Pero si es una fabricación, una versión, el interrogante que surge es: ¿por qué ésta y no otra?  En este punto es en el que la tradición debe ser pensada, dice Williams, como una de las vigas maestras sobre las que se sostiene una hegemonía cultural, por lo que la pregunta por la tradición nos remite a la cuestión del poder. Desde allí, la agenda de cuestiones que se abre es otra. Habría que sospechar, por ejemplo, del carácter consensual y uniformizante que la tradición da por supuesto, y preguntarnos por el resto que esa narrativa identitaria deja fuera:  la trama de conflictos, experiencias y memorias cuya reposición interrumpiría el trazado de la comunidad como figura que se pretende plena, homogénea. Hacerle lugar a esa dimensión conflictiva permitiría reconocer que el pasado no es un horizonte de sentidos concluidos sino un horizonte abierto a disputas, surcado de rastros que desacomodan las versiones hegemónicas acerca de lo que somos, pero también marcado por deseos y expectativas que perturban las imágenes anticipadas del futuro. También permitiría la visibilización de otros sujetos que quedaron fuera de la suma que cuenta las partes incluidas en el todo comunitario, o que ingresan bajo su forma “permitida”, controlada, esto es, previa desactivación de sus rasgos polémicos.  

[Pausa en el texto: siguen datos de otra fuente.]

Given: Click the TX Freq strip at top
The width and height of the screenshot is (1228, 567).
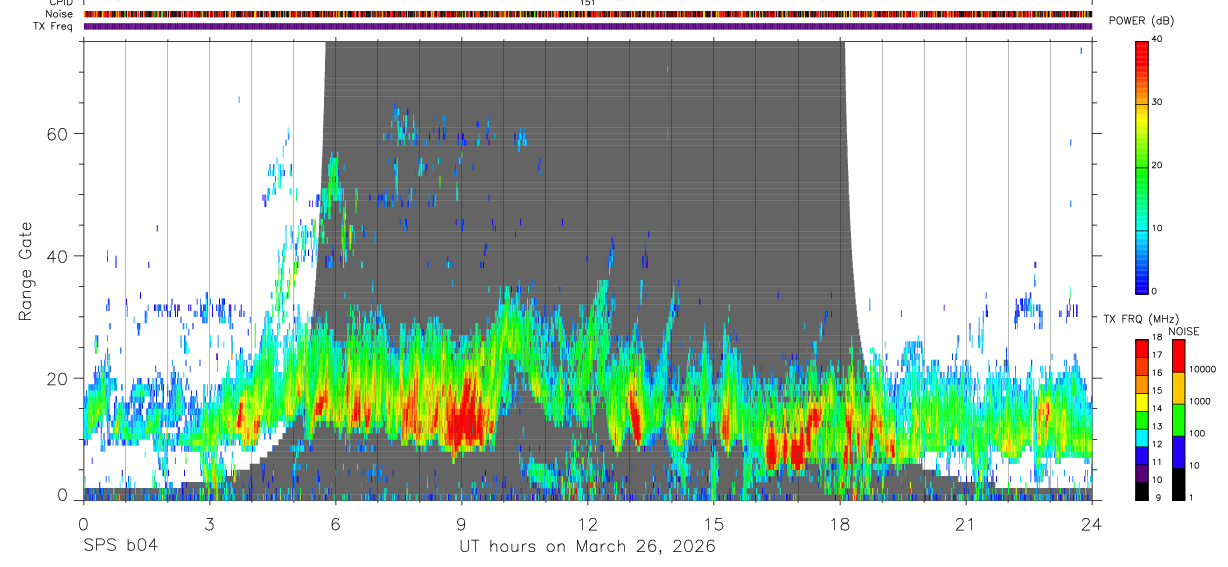Looking at the screenshot, I should point(588,26).
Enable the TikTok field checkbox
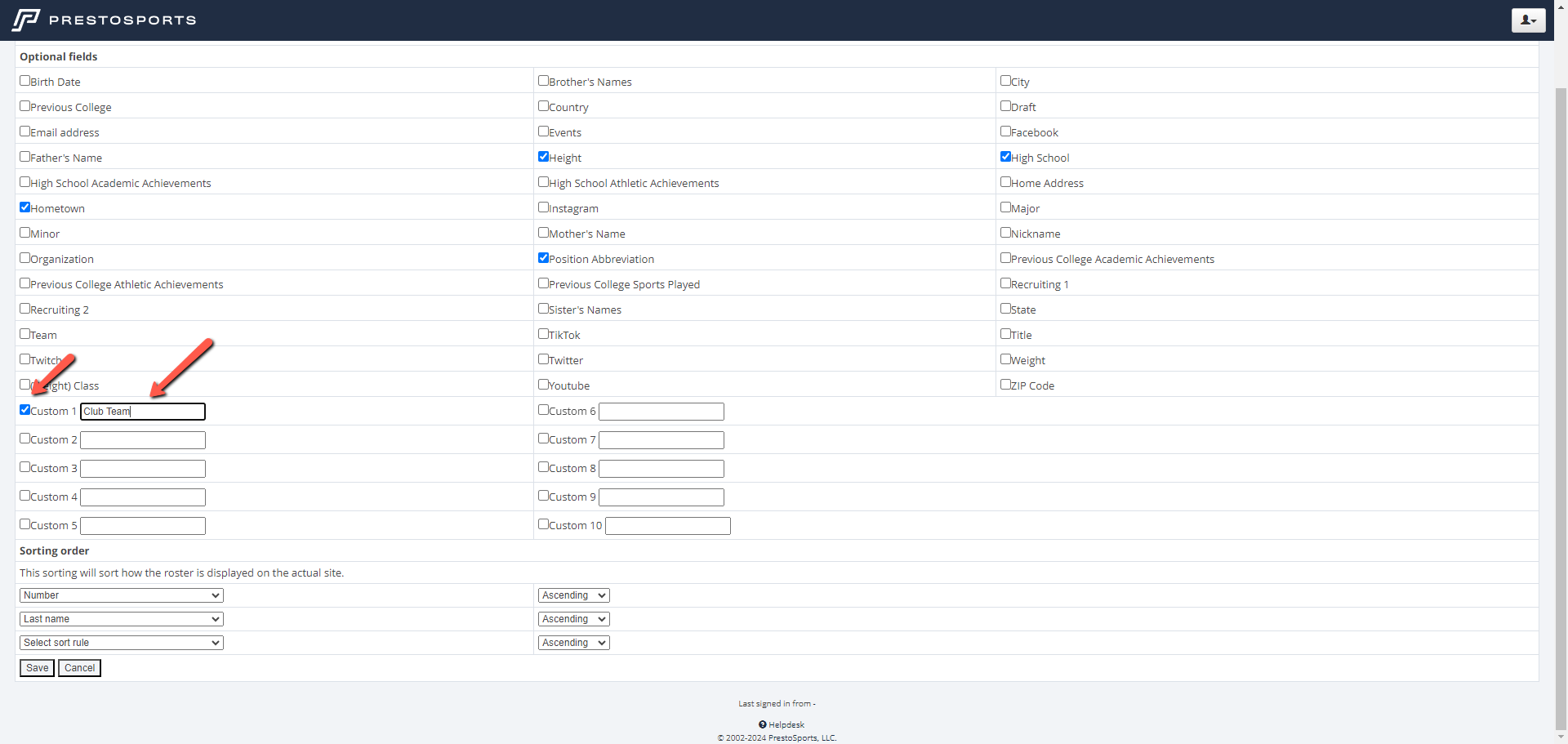Screen dimensions: 1568x744 543,334
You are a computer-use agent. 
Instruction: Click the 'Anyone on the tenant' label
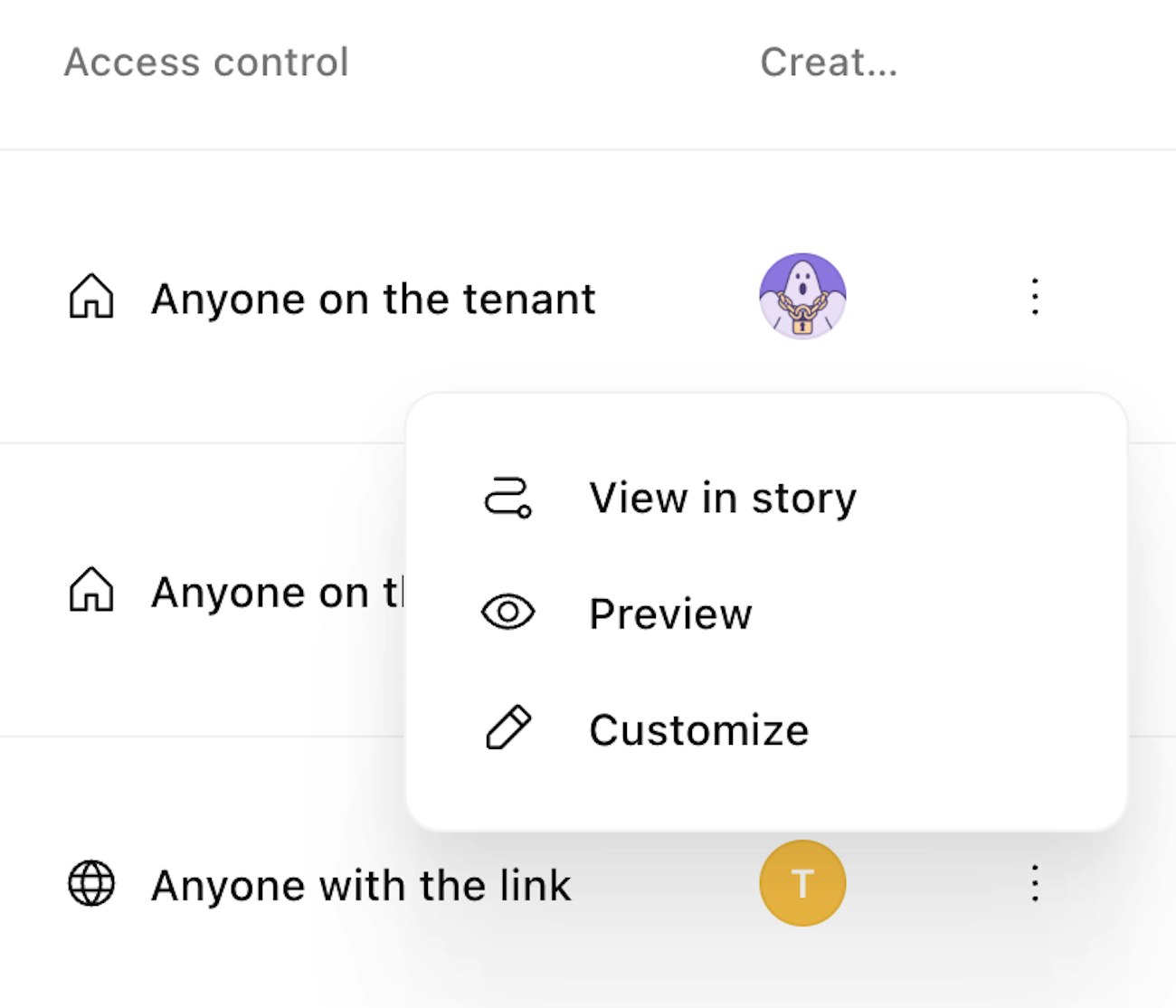pos(373,299)
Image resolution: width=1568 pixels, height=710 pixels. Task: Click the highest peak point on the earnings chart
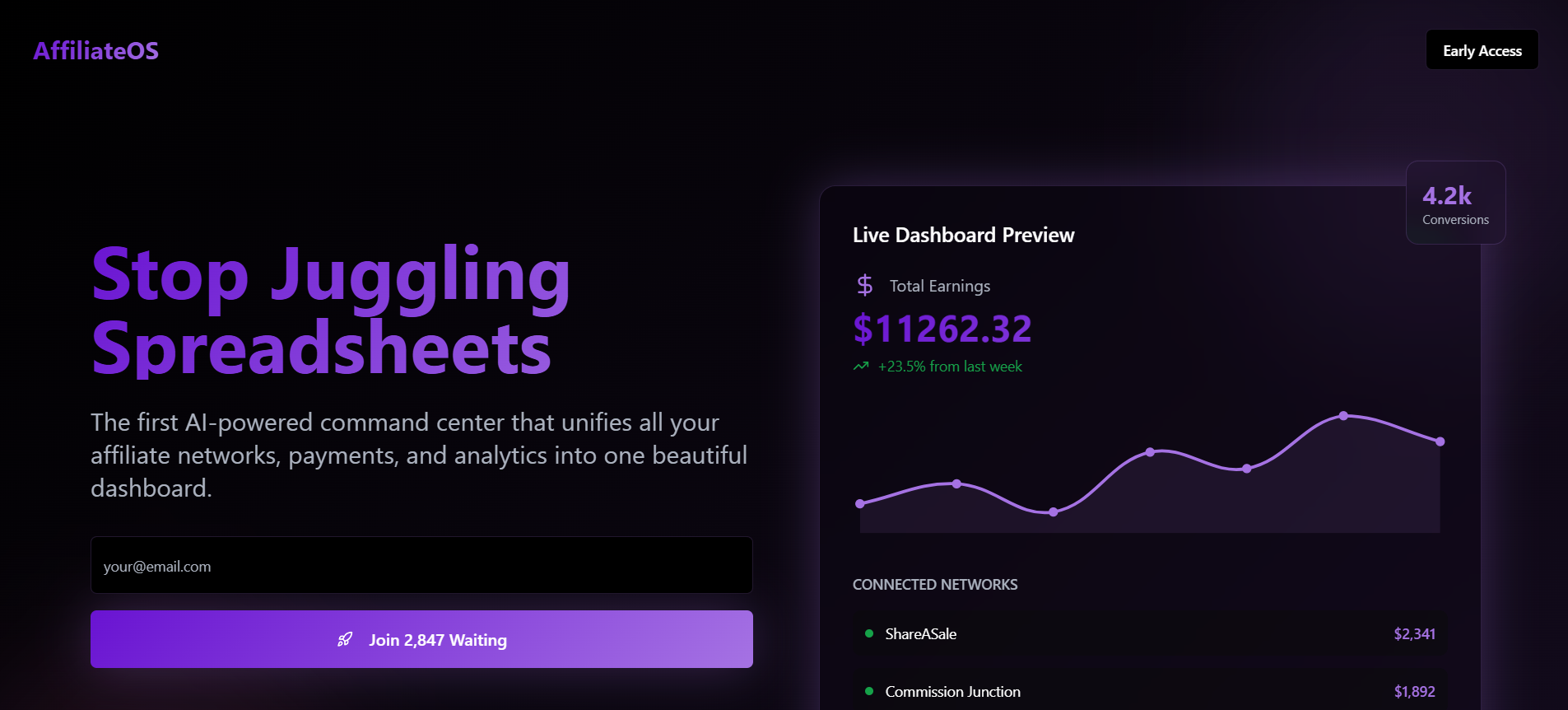[x=1343, y=416]
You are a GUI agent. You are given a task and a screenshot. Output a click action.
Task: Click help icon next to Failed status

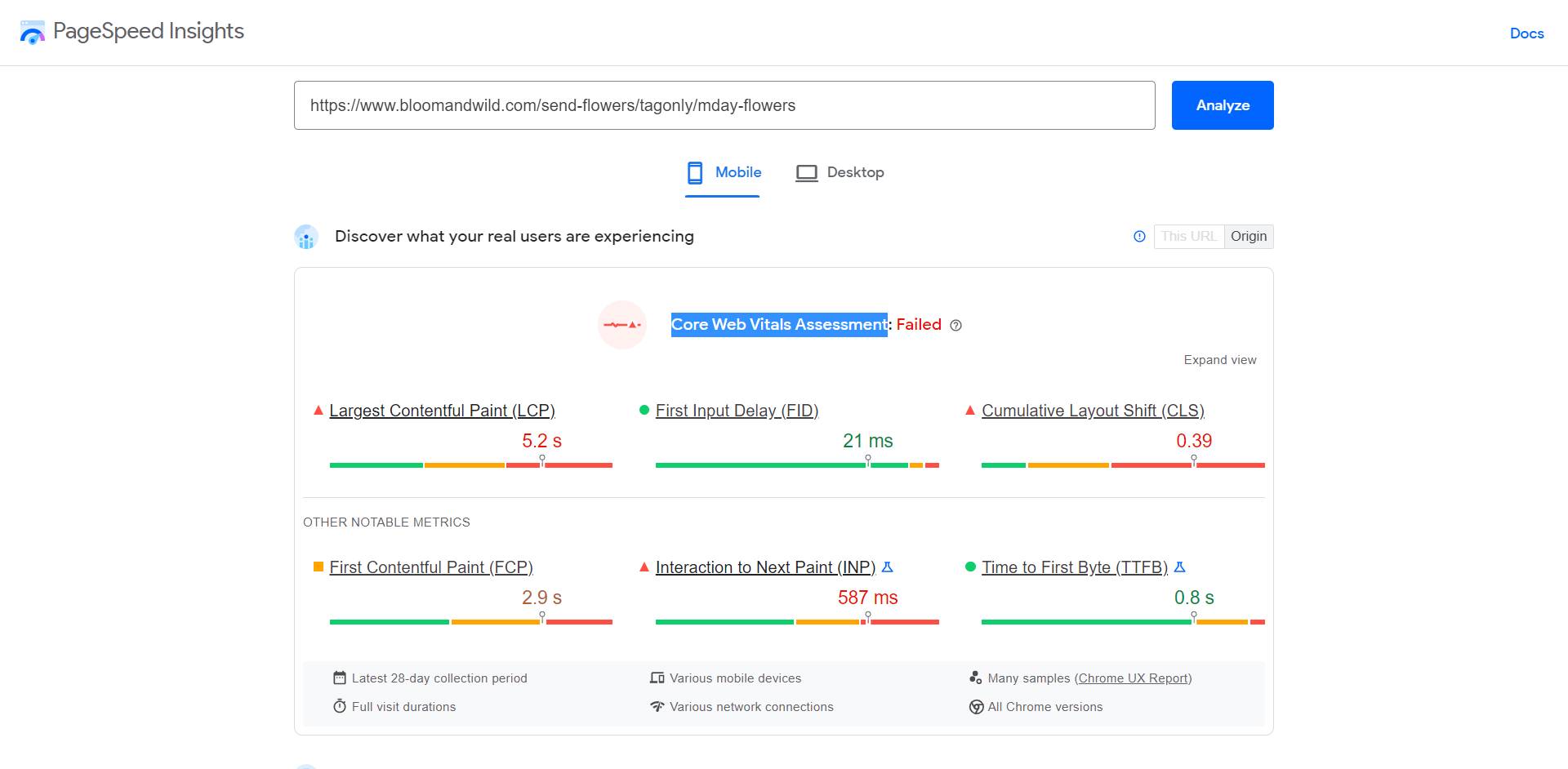click(x=956, y=326)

Declarar un día como conmemorativo de la tradición, y además, prescribir el contenido de ese acervo tradicional, condensado en la épica de la pampa y el arquetipo del gaucho, no es otra cosa que una intervención del Estado que, al seleccionar los llamados “textos de la patria”, legitima su autoridad. Pero esta apropiación estatal de una literatura puesta al servicio de la mitología nacional no ha dejado de ser contestada desde la literatura misma, porque la literatura siempre desborda los intentos de estabilización del sentido. Como prueba están las numerosas reescrituras del Martín Fierro que corroen la lectura oficial de la obra de José Hernández, y nos la vuelven a entregar en versiones que la desfiguran y le hacen decir otra cosa. Y si en el siglo XX Borges tomó elementos del poema hernandiano y los reelaboró en los cuentos “Biografía de Tadeo Isidoro Cruz (1829-1874)” y “El fin”, en el siglo XXI no han faltado otras  reapropiaciones: está Las aventuras de la China Iron (2017), de Gabriela Cabezón Cámara, novela en clave feminista y poscolonial narrada desde la perspectiva de la mujer de Fierro; está el cuento “El amor” (2011), de Martín Kohan, que retorna al texto de Hernández para explorar la relación homoerótica entre Cruz y Fierro; está El Martín Fierro ordenado alfabéticamente (2007), experimento al que Pablo Katchadjian somete el poema al pasarlo por un procesador de textos y transcribir sus versos en orden alfabético, desestabilizando completamente su sentido; está, en fin, “El guacho Martín Fierro” (2011), de Oscar Fariña, que, a partir del original, crea un poema sobre pibes marginales y guachos,  en jerga villera y carcelaria. Son otras “vueltas” de Martín Fierro que nos permiten desmontar la idea de lo tradicional como repertorio siempre igual a sí mismo: reelaboraciones desacralizadoras que rescatan a este texto fundador de su instrumentación y lo ponen a resistir la empresa cívico-pedagógica de ciertas políticas culturales que, hasta hoy, insisten en forjar “la tradición argentina” afirmando dispositivos de clasificación y jerarquización de géneros, clases, etnias, indicadores de civilización o barbarie, de nacionalismo o extranjería.